● **TASK TO CARRY OUT**: Among the entries below, one line contains "Where should I click to: Select" and another contains "Click the PartBody". Transcribe those two lines and every line between them, exactly.

● **SOURCE INFORMATION**:
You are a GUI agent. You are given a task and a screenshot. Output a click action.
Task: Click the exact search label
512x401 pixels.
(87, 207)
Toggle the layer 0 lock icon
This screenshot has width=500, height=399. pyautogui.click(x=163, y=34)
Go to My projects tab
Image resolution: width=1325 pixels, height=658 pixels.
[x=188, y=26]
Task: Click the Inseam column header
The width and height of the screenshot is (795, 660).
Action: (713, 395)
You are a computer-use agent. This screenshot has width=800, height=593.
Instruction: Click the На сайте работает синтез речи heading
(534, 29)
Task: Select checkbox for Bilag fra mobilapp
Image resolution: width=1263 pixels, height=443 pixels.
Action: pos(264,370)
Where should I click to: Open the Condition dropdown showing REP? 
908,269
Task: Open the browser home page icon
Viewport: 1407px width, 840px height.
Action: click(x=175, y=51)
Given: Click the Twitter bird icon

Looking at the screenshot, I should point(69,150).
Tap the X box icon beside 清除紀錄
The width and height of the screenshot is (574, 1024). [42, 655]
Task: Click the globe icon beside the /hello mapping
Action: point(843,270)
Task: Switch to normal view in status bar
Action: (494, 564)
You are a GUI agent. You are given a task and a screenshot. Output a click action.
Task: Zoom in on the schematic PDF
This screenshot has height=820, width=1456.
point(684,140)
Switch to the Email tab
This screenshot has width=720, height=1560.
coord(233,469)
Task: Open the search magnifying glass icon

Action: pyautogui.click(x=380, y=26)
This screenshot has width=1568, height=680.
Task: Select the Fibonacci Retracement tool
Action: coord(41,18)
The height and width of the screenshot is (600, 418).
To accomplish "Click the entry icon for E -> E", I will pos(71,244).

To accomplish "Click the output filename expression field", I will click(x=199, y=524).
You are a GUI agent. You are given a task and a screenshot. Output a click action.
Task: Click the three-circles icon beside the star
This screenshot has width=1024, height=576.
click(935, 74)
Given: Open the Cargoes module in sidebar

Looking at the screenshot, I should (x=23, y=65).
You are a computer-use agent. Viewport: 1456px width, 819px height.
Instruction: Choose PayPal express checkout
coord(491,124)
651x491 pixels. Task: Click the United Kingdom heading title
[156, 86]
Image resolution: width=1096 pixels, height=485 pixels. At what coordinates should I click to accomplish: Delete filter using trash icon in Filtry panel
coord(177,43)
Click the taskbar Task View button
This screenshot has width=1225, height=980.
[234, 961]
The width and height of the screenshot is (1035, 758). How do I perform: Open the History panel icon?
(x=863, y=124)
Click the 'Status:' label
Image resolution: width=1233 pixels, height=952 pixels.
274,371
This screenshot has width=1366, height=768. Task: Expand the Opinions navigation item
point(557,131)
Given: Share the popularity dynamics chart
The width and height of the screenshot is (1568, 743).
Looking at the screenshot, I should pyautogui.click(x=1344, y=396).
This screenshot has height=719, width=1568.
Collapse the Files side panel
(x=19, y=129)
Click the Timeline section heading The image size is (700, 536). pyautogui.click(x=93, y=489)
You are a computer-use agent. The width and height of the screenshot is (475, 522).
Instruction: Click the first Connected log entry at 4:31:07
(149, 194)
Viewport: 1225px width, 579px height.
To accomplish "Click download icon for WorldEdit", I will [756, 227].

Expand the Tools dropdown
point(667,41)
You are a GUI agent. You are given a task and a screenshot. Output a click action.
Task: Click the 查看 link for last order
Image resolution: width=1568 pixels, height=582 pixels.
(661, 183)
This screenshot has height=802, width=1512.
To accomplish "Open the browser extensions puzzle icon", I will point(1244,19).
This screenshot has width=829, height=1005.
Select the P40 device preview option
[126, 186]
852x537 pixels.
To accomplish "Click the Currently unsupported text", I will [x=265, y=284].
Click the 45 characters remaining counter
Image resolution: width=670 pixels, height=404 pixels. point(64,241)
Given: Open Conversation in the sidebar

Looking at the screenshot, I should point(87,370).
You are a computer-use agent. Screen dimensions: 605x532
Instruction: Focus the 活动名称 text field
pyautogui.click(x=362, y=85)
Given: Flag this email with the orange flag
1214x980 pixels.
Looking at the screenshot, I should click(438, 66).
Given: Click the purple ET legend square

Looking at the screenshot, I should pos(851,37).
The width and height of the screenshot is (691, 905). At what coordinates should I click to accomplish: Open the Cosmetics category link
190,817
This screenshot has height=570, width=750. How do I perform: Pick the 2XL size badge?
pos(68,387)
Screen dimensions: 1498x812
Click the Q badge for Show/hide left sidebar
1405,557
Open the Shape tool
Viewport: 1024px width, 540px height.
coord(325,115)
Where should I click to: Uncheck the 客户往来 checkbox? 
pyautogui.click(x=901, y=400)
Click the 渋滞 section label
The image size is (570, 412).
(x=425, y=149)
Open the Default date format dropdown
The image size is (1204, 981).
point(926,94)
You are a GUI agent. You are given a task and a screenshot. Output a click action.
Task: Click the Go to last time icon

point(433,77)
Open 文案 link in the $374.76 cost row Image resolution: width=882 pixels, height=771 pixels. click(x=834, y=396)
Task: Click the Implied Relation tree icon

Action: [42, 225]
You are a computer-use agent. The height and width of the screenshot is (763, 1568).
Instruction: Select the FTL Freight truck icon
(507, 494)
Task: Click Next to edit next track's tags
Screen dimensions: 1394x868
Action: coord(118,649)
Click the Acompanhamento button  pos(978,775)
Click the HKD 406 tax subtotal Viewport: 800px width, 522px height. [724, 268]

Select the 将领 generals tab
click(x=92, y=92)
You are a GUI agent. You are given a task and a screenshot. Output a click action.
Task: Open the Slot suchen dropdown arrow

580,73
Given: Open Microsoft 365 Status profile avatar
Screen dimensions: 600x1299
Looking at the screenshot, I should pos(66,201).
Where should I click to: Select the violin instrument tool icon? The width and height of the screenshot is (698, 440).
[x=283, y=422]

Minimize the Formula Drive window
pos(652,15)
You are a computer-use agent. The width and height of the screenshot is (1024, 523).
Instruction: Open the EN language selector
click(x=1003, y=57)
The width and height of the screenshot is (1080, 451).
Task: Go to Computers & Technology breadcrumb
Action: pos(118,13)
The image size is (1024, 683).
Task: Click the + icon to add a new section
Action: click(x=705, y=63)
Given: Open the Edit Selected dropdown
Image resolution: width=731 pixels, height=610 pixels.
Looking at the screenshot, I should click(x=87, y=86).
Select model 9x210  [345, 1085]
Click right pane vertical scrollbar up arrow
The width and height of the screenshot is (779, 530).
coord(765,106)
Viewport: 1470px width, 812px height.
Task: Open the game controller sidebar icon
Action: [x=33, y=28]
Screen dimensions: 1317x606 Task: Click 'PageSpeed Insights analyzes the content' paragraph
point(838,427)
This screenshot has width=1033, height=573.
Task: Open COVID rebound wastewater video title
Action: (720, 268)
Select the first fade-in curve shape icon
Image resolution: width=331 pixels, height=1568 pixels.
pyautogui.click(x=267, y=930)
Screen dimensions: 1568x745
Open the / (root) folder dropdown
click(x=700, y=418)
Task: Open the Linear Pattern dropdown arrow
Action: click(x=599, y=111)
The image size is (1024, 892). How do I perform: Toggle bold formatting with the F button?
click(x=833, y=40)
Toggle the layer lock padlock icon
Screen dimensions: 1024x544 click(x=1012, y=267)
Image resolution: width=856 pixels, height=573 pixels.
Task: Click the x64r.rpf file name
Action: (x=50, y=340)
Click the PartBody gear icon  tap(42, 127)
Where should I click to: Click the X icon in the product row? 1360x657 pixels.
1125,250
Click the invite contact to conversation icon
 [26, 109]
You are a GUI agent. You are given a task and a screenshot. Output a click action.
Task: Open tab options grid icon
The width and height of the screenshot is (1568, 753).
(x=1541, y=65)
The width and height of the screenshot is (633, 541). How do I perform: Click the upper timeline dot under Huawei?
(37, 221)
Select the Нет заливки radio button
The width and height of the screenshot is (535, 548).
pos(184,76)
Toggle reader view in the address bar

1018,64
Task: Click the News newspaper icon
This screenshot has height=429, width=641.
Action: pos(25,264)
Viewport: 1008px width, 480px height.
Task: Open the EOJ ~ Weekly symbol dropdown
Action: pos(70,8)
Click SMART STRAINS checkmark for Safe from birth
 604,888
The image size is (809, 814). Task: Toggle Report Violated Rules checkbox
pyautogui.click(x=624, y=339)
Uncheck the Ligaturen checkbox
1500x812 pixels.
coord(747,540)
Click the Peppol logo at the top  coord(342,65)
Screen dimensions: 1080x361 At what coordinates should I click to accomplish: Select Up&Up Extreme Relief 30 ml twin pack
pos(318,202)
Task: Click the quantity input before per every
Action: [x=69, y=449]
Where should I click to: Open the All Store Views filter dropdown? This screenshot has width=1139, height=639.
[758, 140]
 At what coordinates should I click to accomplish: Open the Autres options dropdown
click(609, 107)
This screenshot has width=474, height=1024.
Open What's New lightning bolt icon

● **SOLUTION**:
Where should I click to: Select the violin instrument tool icon? The width and height of the screenshot is (698, 440).
[x=283, y=422]

Minimize the Formula Drive window
pos(652,15)
You are a computer-use agent. The width and height of the screenshot is (1024, 523).
Instruction: Open the EN language selector
click(x=1003, y=57)
The width and height of the screenshot is (1080, 451).
Task: Go to Computers & Technology breadcrumb
Action: pos(118,13)
The image size is (1024, 683).
Task: Click the + icon to add a new section
Action: click(x=705, y=63)
Given: Open the Edit Selected dropdown
Image resolution: width=731 pixels, height=610 pixels.
Looking at the screenshot, I should click(x=87, y=86).
Select model 9x210  [345, 1085]
Click right pane vertical scrollbar up arrow
The width and height of the screenshot is (779, 530).
coord(765,106)
Viewport: 1470px width, 812px height.
Task: Open the game controller sidebar icon
Action: [x=33, y=28]
Screen dimensions: 1317x606 Task: Click 'PageSpeed Insights analyzes the content' paragraph
point(838,427)
This screenshot has width=1033, height=573.
Task: Open COVID rebound wastewater video title
Action: (720, 268)
Select the first fade-in curve shape icon
Image resolution: width=331 pixels, height=1568 pixels.
pyautogui.click(x=267, y=930)
Screen dimensions: 1568x745
Open the / (root) folder dropdown
click(x=700, y=418)
Task: Open the Linear Pattern dropdown arrow
Action: click(x=599, y=111)
The image size is (1024, 892). How do I perform: Toggle bold formatting with the F button?
click(x=833, y=40)
Toggle the layer lock padlock icon
Screen dimensions: 1024x544 click(x=1012, y=267)
Image resolution: width=856 pixels, height=573 pixels.
Task: Click the x64r.rpf file name
Action: (x=50, y=340)
Click the PartBody gear icon  tap(42, 127)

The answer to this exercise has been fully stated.